The biggest thing I’ll remember from this year is the Marcus Paige emotional roller coaster. Here is my stream-of-consciousness thinking of Mr. Paige’s senior year thus far: “Marcus is finally healthy and primed for a huge All-American senior year; reminiscent of his sophomore campaign! He broke his hand. Oh no! Which hand??? His non-shooting hand? Okay. Whew. Dodged a bullet. When will he come back? How will the team play until then? 5-1 with an undesirable, but understandable loss in a true road game at Northern Iowa. How will he look when he finally suits up? 20 points, 5 assists, 2 steals, 1 turnover in 34 minutes at home against Maryland, an early contender for the national championship? We’ll take it. Marcus is ready to go. Then the slump. Poor Marcus. His shot looks so pretty, why won’t it go in? He’s not hitting his free throws either. Oh man he hit a couple 3s this game, he’s back!! Nope he’s not. Well the good news is Marcus is still doing everything else he should as a teammate. I just hate for his senior year to play out this way. Maybe, just maybe he’ll pick up in March. Yes – 4 of 7 from deep against Notre Dame in the ACC semifinals. Here we go. Marcus is on in March. Spoke to soon. 0-7 from deep against Virginia. But man did he do a number guarding Brogdon. 2 solid, but unspectacular, games to start the NCAA tournament. But then Indiana, ohhhhh the Indiana game. With each successive 3 to start the game, I jumped higher and yelled louder. 21 points, 6 assists, 0 turnovers. That’s Marcus Paige. He’s back.” Marcus might score 30 points against Syracuse or he might score 0. The Tar Heels might win and the same stats are possible against Oklahoma/Villanova. Either way, Marcus Paige will be one of my five favorite Tar Heels of all time.
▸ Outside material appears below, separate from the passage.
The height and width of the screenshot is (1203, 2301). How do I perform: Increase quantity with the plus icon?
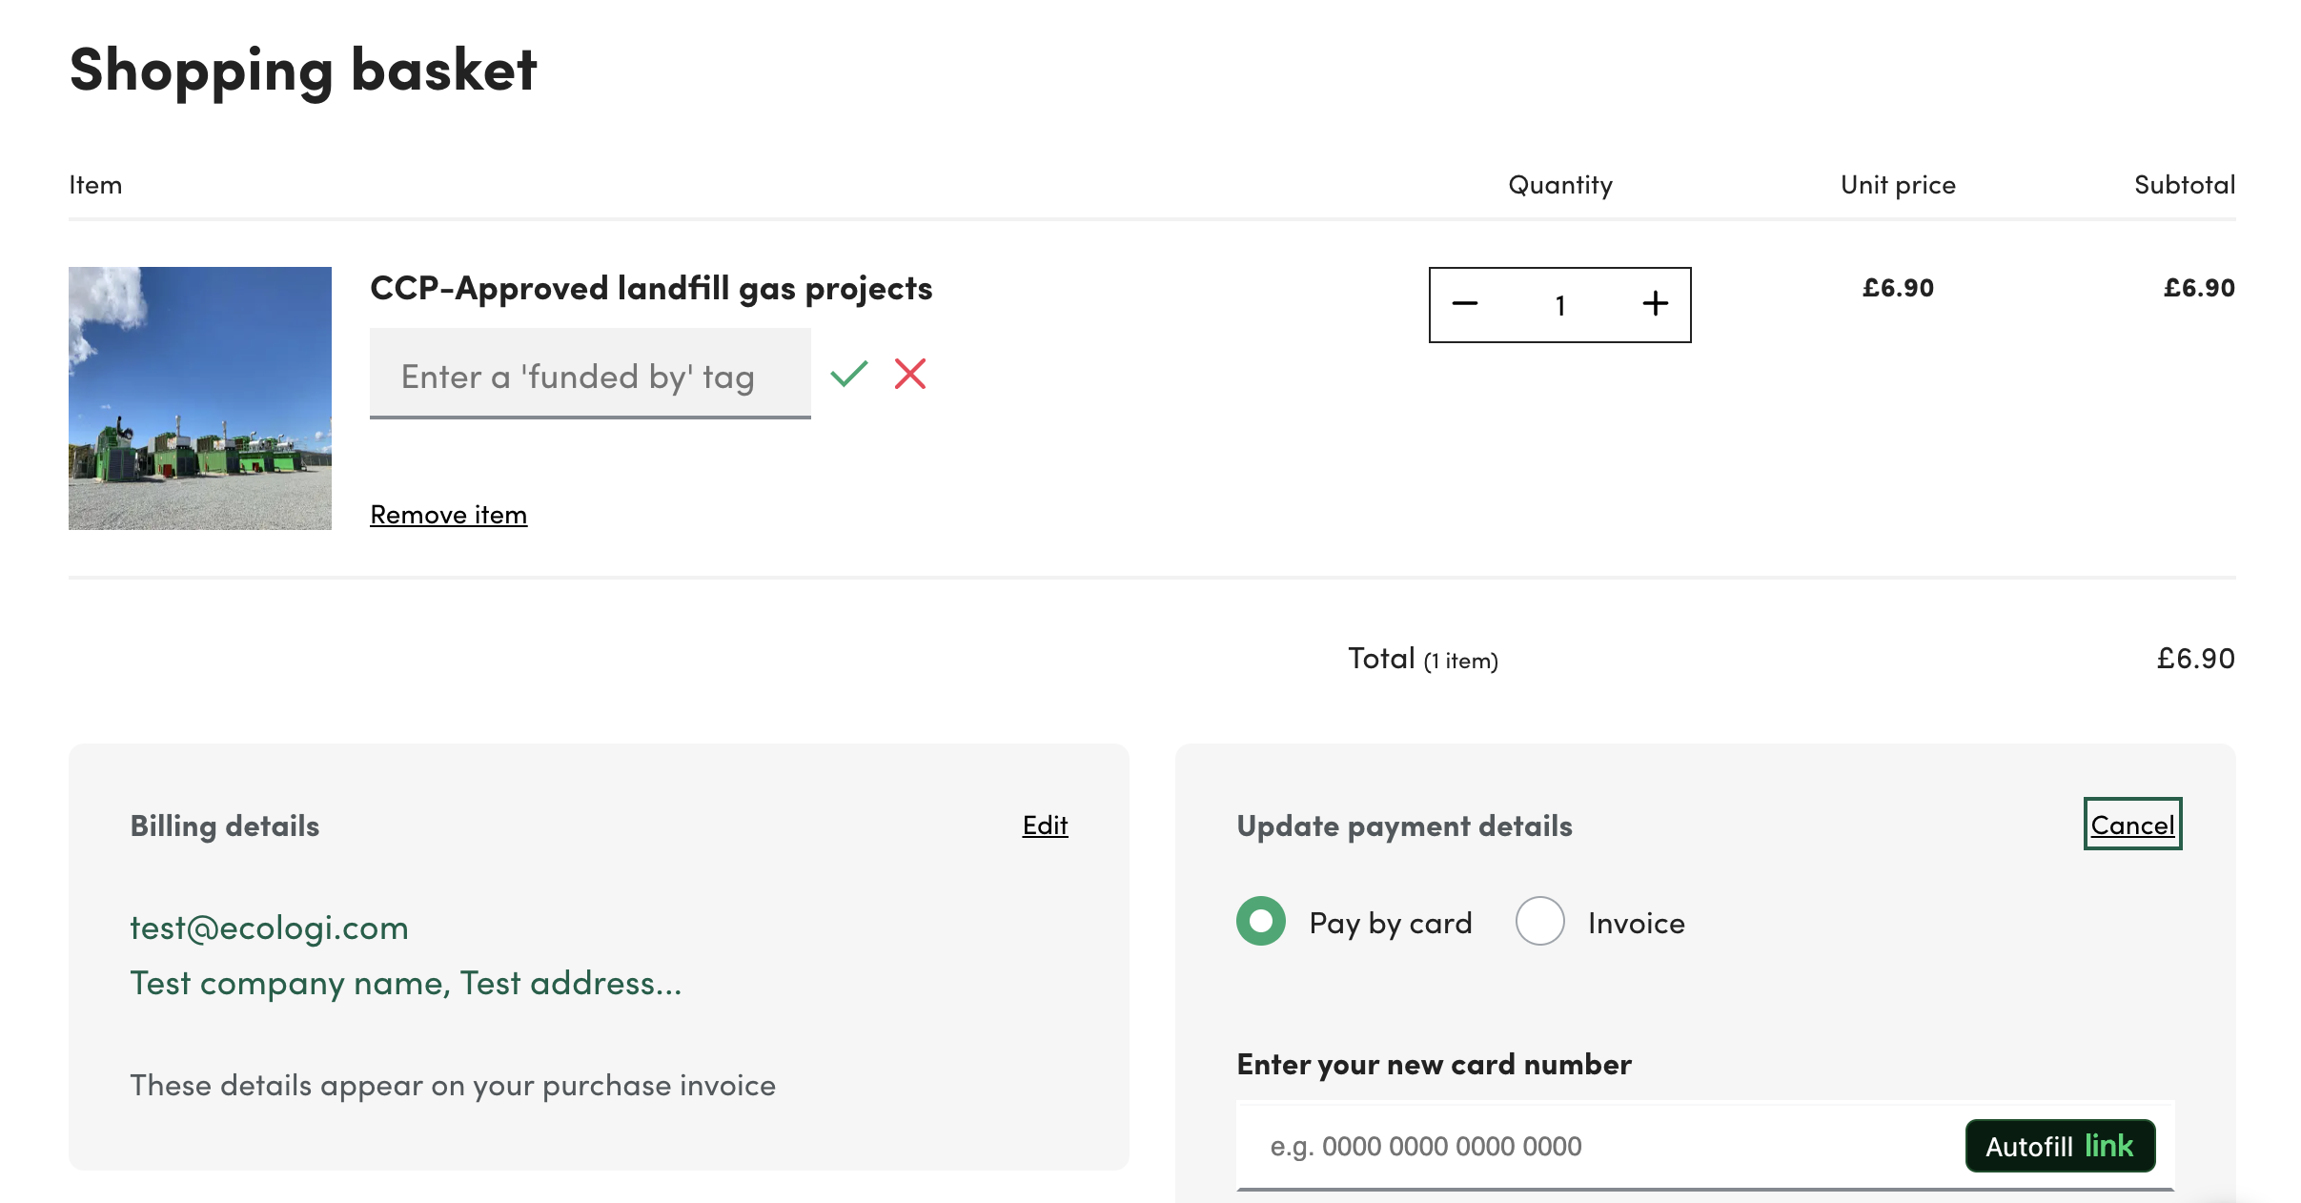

NCAA BASKETBALL: FEB 01 North Carolina at Louisville
February 1, 2016: North Carolina Tar Heels head coach Roy Williams speaks with North Carolina Tar Heels guard Marcus Paige (5) during the game against The Louisville Cardinals and North Carolina Tar Heels at The KFC Yum! Center in Louisville, KY. Louisville defeated North Carolina 71-65. (Photo by Ian Johnson/Icon Sportswire).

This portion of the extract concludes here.